Desde el gobierno hace tiempo que se piensa como jugador global

—Las dificultades internas, ¿le hacen modificar su estrategia de inserción internacional?

—La internacionalización de China es un proceso que no tiene vuelta atrás y resulta independiente de las crisis que puedan presentarse. Estamos hablando de un país con más de US$ 3.500 trillones en reservas. Prueba de esto es que durante la Asamblea General de las Naciones Unidas el presidente Xi Jinping anunció la creación de un fondo de apoyo a la organización de US$ 1.000 millones.
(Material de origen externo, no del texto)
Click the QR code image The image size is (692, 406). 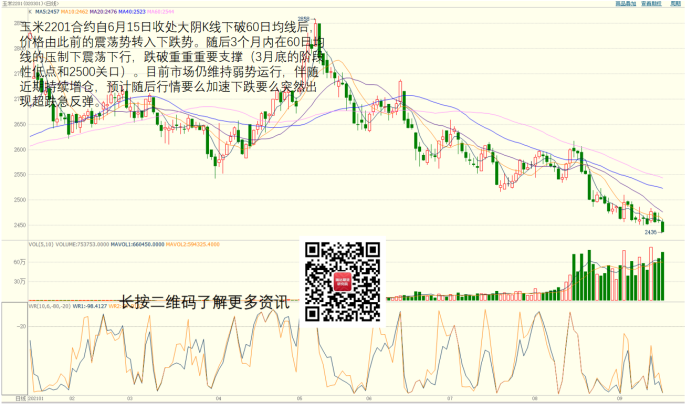[342, 282]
Tampoco debemos olvidarnos de las sumas que China destinará a proyectos como el AIIB, el Banco de Desarrollo de los BRICS, la iniciativa "One Belt, One Road" y la creación de la nueva ruta de la seda. Por tanto, si bien las turbulencias de los últimos meses son un importante llamado de atención, China ya piensa como jugador global y cualquier medida que su gobierno tome para enfrentar situaciones adversas a nivel doméstico, indudablemente contemplará sus necesidades de inserción internacional.

PERFIL.

Nicolás Santo.

Consultor en promoción de inversiones internacionales del gobierno de Foshan, provincia de Guangdong, República Popular China. Doctor en Leyes por la Universidad de Montevideo, Máster en Derecho chino en la Universidad Tsinghua. Es, además, investigador invitado de la Escuela de Leyes de la Universidad de Harvard, en Estados Unidos.